Written instruction – Can you rewrite the rows from the line with "You are a GUI" to the line with "(x=25, y=371)", changing "Security" to "Network" and keeping everything else the same? Leave the pictures out.

Available records –
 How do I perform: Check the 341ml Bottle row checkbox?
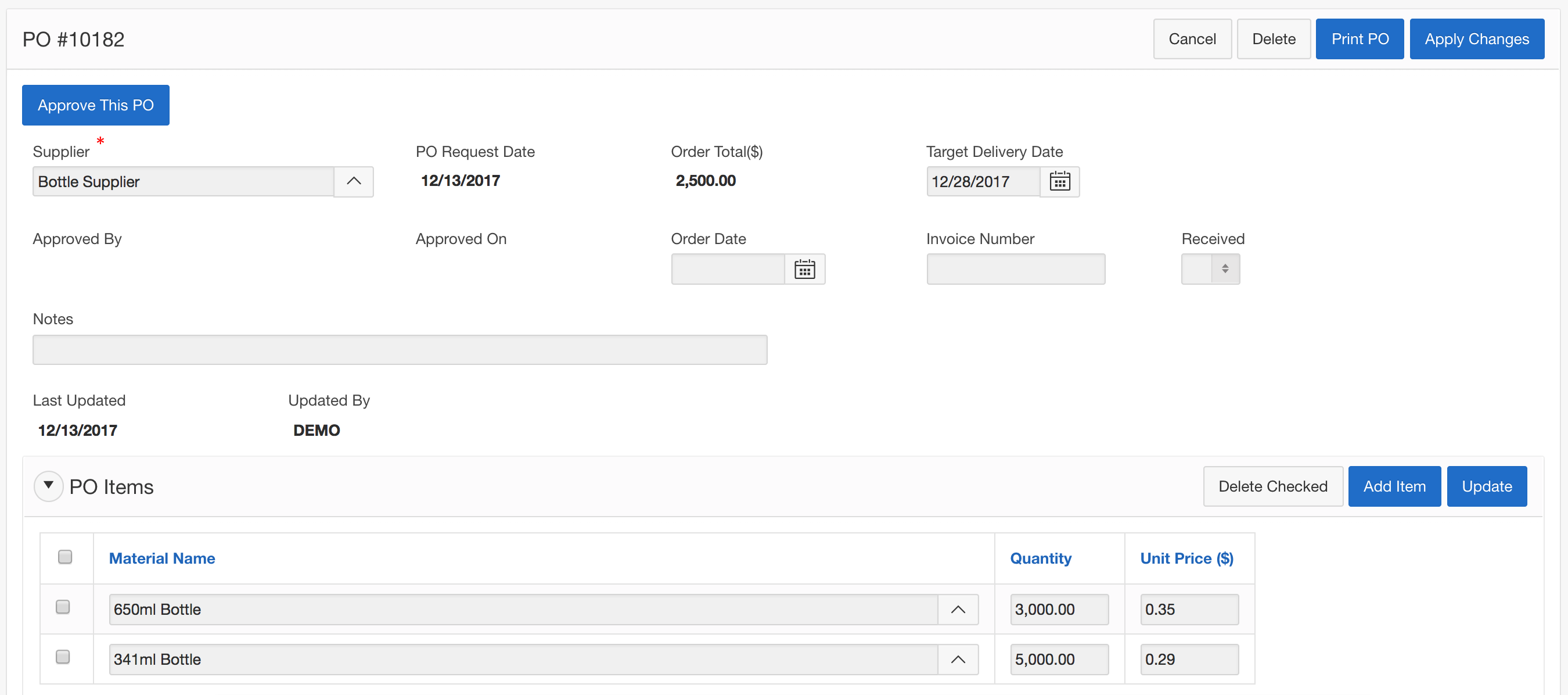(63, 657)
* * *
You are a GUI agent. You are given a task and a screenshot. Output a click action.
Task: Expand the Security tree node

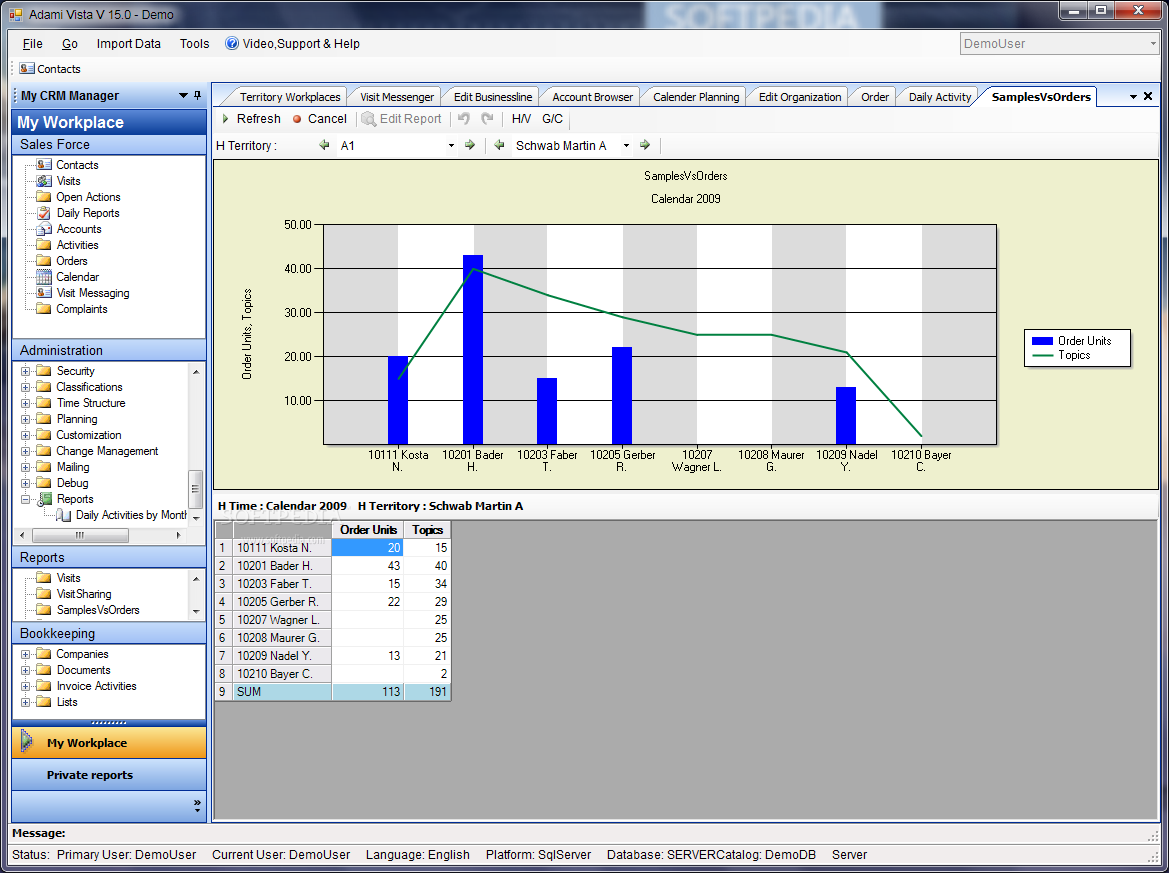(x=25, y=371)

Result of this task –
You are a GUI agent. You are given a task and a screenshot. Output a click action.
Task: Expand the Network tree node

(x=25, y=371)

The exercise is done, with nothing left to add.